### Material shown:
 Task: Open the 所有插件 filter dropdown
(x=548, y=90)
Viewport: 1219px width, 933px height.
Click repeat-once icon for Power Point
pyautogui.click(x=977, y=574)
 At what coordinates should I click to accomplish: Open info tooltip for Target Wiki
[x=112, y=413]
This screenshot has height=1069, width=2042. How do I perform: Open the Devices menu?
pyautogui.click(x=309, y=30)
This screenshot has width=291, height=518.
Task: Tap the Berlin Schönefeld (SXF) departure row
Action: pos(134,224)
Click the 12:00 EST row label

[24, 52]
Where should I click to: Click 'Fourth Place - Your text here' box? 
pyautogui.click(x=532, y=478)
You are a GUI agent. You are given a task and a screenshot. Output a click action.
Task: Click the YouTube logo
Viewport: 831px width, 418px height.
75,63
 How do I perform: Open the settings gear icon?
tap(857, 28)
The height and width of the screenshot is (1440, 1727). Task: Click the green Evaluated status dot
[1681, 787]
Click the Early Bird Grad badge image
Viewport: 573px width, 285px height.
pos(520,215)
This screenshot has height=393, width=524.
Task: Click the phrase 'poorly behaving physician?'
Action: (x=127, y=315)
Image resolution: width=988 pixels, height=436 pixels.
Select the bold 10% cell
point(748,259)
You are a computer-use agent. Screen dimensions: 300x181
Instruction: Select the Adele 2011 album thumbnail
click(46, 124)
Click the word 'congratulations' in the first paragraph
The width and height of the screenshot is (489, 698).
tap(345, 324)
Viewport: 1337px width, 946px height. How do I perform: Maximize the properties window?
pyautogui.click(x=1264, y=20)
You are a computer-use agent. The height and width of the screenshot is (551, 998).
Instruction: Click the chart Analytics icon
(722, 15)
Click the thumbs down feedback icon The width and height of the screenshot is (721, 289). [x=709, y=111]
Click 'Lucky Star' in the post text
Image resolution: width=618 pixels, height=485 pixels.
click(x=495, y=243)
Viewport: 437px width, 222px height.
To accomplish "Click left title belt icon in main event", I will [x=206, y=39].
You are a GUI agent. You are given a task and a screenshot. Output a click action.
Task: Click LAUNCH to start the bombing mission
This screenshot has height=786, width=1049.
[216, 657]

### Task requirements:
Rewrite all the items above, replacing "Viewport" with "Window" everywhere it occurs and keeping everything else unchanged.

### Complete response:
 Task: Open the 所有插件 filter dropdown
(x=548, y=90)
Window: 1219px width, 933px height.
Click repeat-once icon for Power Point
pyautogui.click(x=977, y=574)
 At what coordinates should I click to accomplish: Open info tooltip for Target Wiki
[x=112, y=413]
This screenshot has height=1069, width=2042. How do I perform: Open the Devices menu?
pyautogui.click(x=309, y=30)
This screenshot has width=291, height=518.
Task: Tap the Berlin Schönefeld (SXF) departure row
Action: pos(134,224)
Click the 12:00 EST row label

[24, 52]
Where should I click to: Click 'Fourth Place - Your text here' box? 
pyautogui.click(x=532, y=478)
You are a GUI agent. You are given a task and a screenshot. Output a click action.
Task: Click the YouTube logo
Window: 831px width, 418px height.
75,63
 How do I perform: Open the settings gear icon?
tap(857, 28)
The height and width of the screenshot is (1440, 1727). Task: Click the green Evaluated status dot
[1681, 787]
Click the Early Bird Grad badge image
Window: 573px width, 285px height.
pos(520,215)
This screenshot has height=393, width=524.
Task: Click the phrase 'poorly behaving physician?'
Action: (x=127, y=315)
Image resolution: width=988 pixels, height=436 pixels.
Select the bold 10% cell
point(748,259)
You are a computer-use agent. Screen dimensions: 300x181
Instruction: Select the Adele 2011 album thumbnail
click(46, 124)
Click the word 'congratulations' in the first paragraph
The width and height of the screenshot is (489, 698).
tap(345, 324)
Window: 1337px width, 946px height. How do I perform: Maximize the properties window?
pyautogui.click(x=1264, y=20)
You are a computer-use agent. The height and width of the screenshot is (551, 998).
Instruction: Click the chart Analytics icon
(722, 15)
Click the thumbs down feedback icon The width and height of the screenshot is (721, 289). [x=709, y=111]
Click 'Lucky Star' in the post text
Image resolution: width=618 pixels, height=485 pixels.
click(x=495, y=243)
Window: 437px width, 222px height.
To accomplish "Click left title belt icon in main event", I will [x=206, y=39].
You are a GUI agent. You are given a task and a screenshot. Output a click action.
Task: Click LAUNCH to start the bombing mission
This screenshot has height=786, width=1049.
[216, 657]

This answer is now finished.